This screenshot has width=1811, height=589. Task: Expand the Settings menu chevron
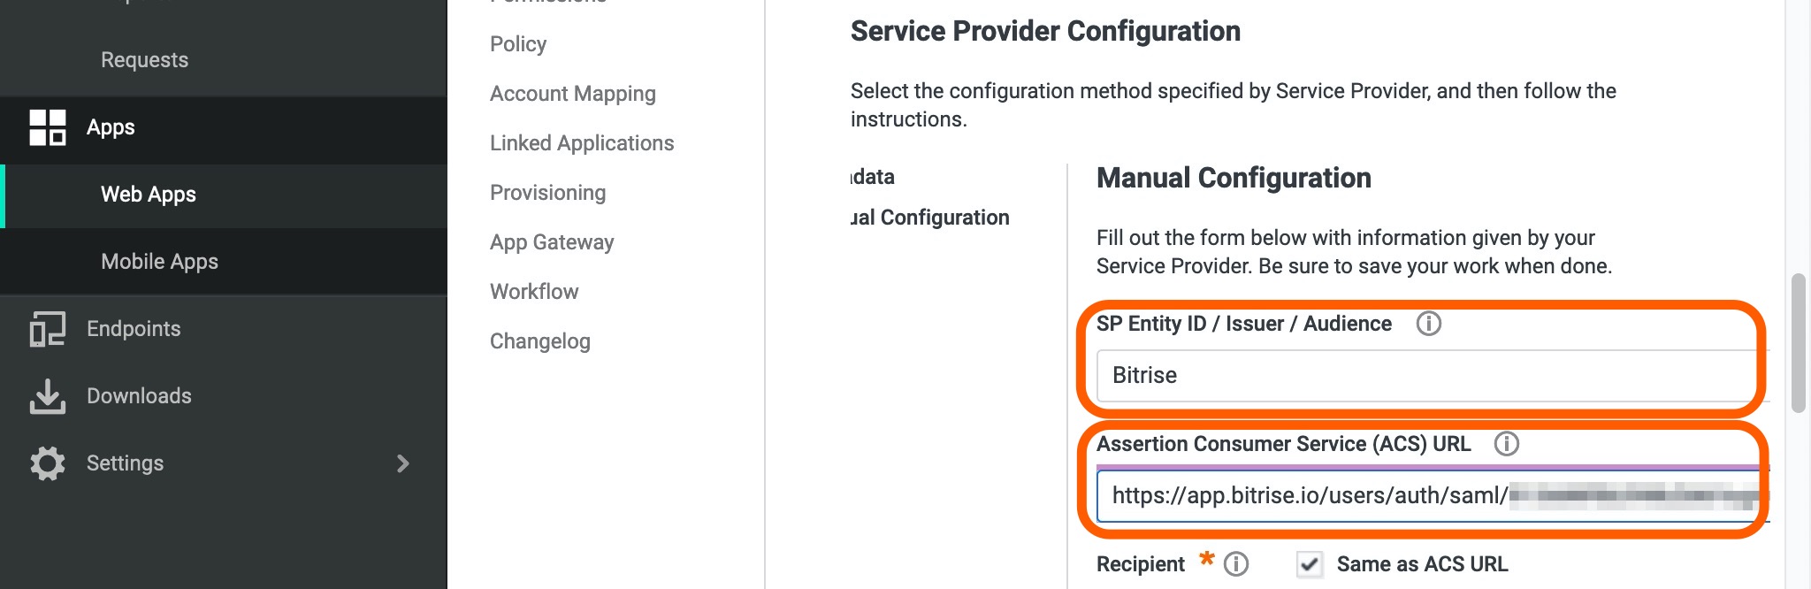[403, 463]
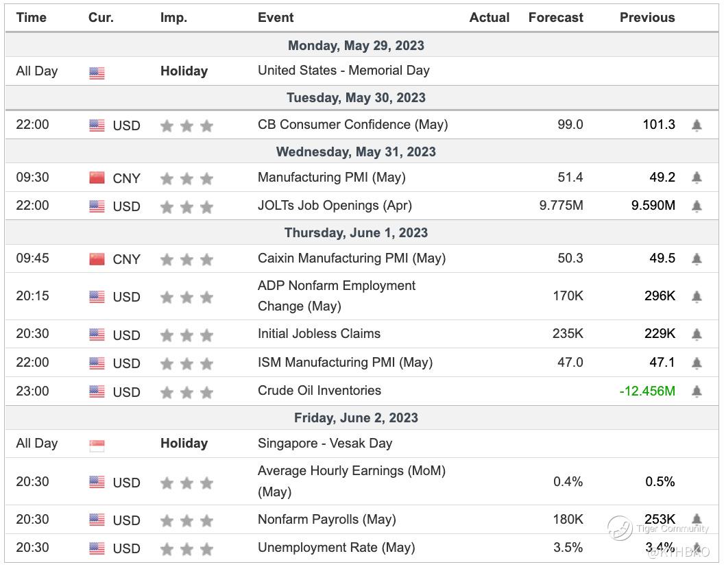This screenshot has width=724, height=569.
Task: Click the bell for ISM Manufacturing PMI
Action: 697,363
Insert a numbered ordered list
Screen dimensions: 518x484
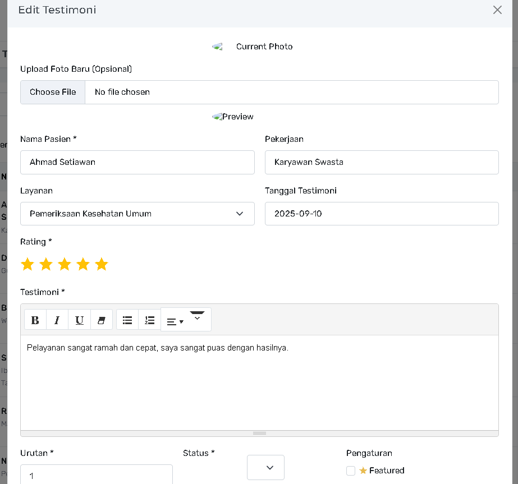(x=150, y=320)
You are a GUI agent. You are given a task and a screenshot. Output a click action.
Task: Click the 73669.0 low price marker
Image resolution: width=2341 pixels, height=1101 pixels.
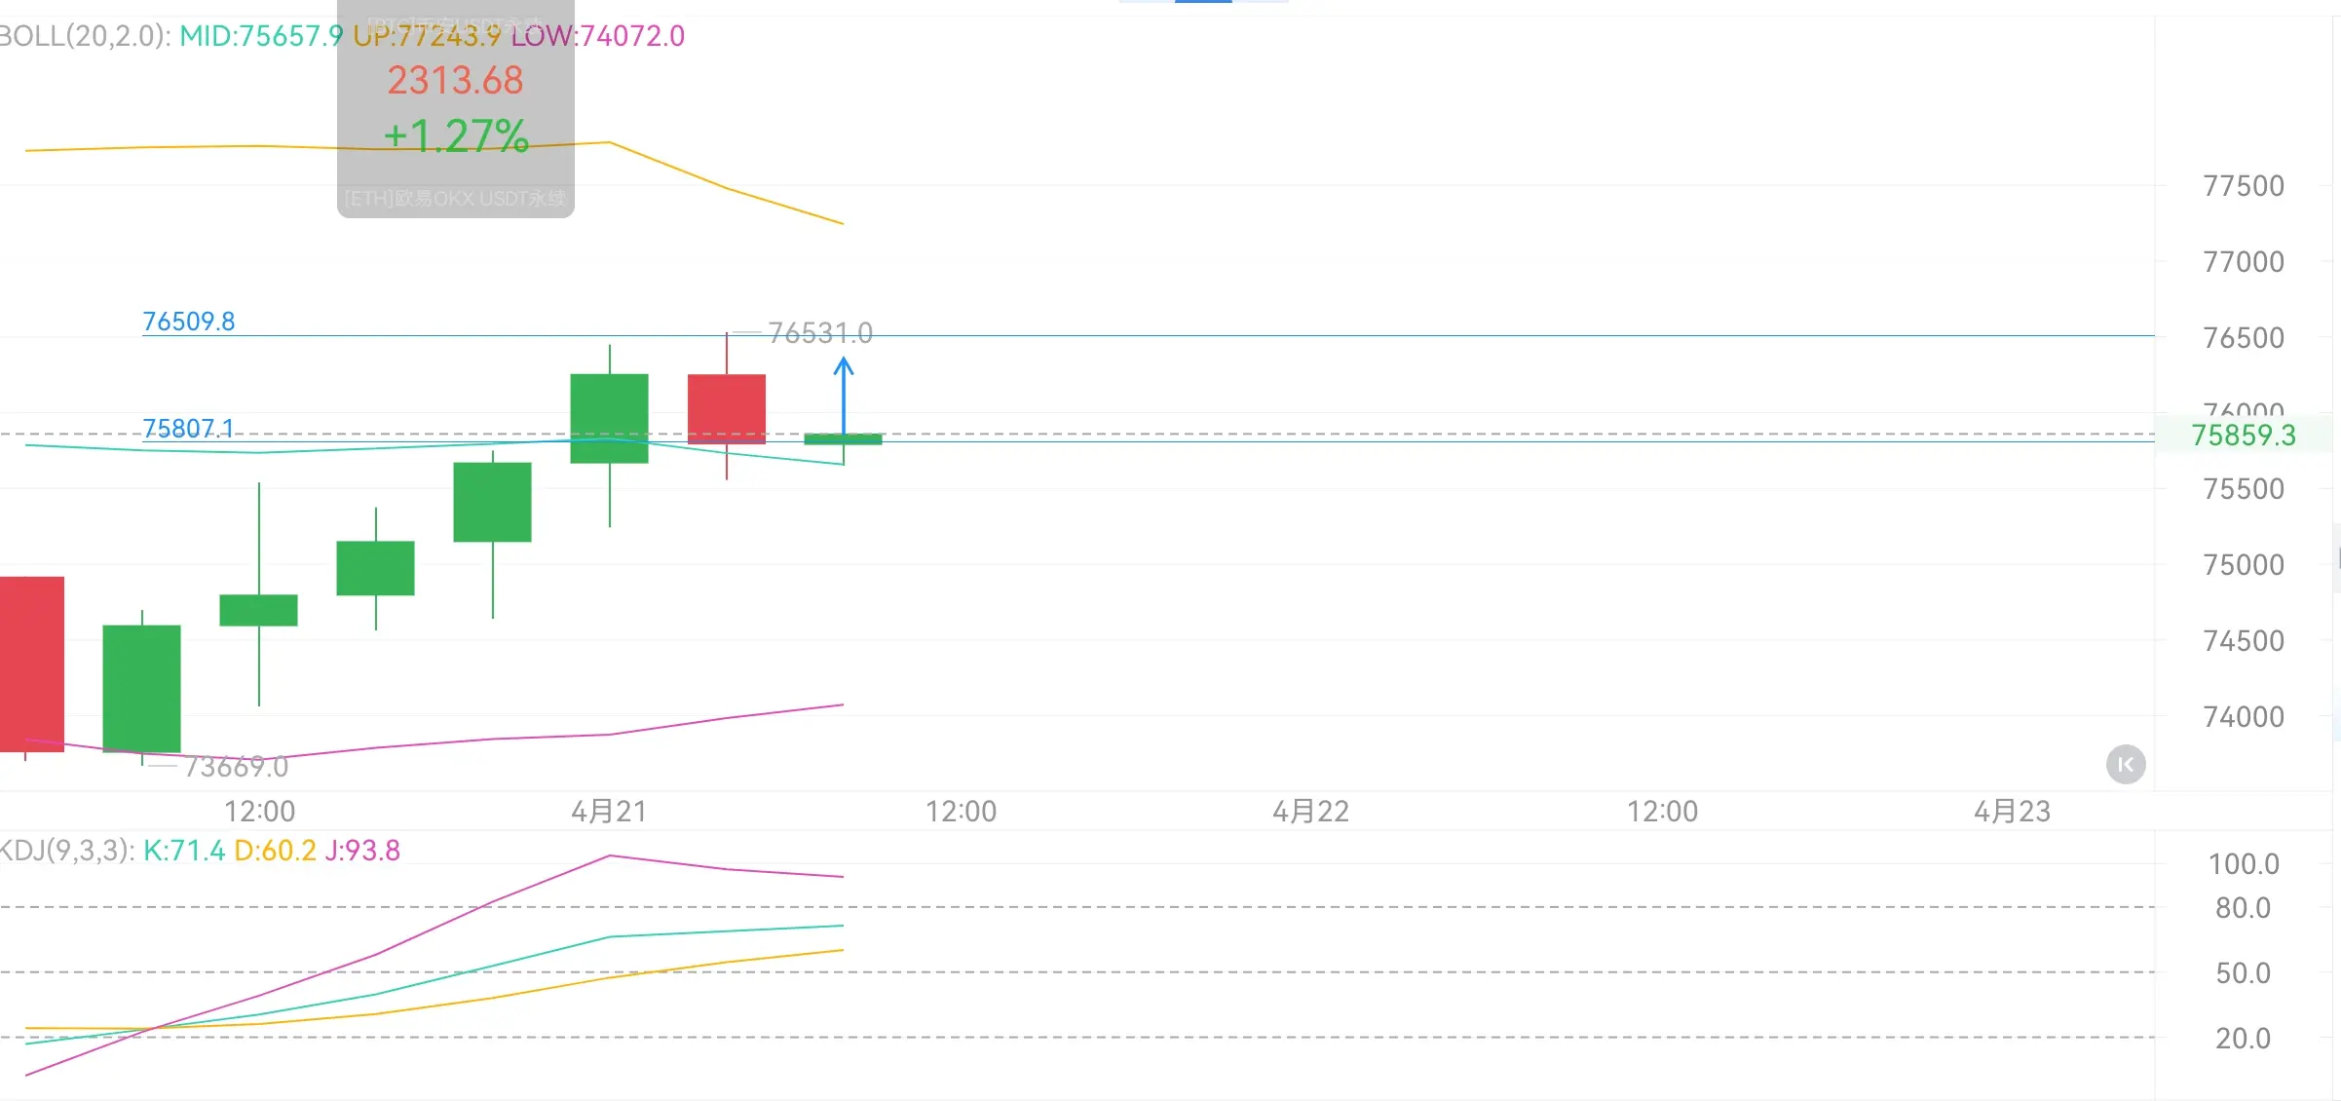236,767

* * *

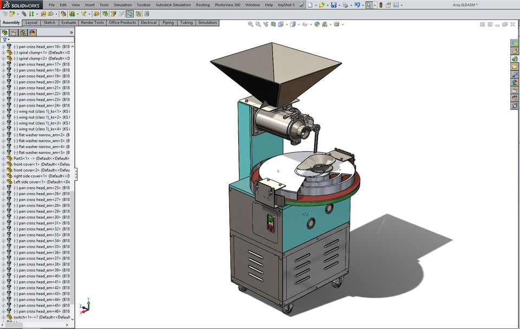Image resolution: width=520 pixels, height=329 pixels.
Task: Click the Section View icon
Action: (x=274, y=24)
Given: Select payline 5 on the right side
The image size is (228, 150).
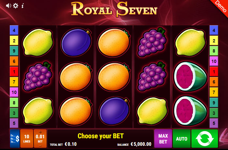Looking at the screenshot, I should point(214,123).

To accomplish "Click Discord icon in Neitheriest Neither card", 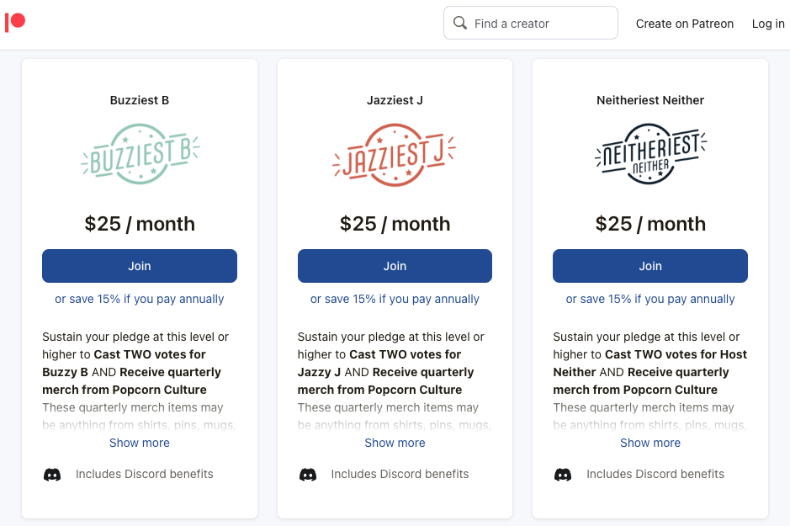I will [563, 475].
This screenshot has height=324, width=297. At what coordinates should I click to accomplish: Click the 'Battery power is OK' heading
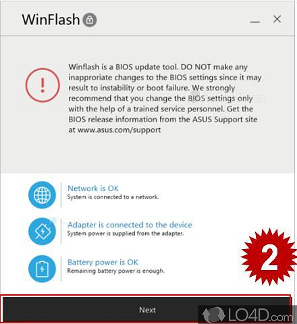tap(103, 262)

EXERCISE DIRECTIONS: For this exercise, return exactly the lines above from the line with "This screenshot has width=1811, height=589." through the line with "Insert a numbered ordered list", both included. Do not copy the pictures.

WRITTEN SOLUTION:
This screenshot has width=1811, height=589. Task: Expand the Settings menu chevron
[403, 463]
This screenshot has width=724, height=569.
Task: Click the bell for ISM Manufacturing PMI
Action: 697,363
Insert a numbered ordered list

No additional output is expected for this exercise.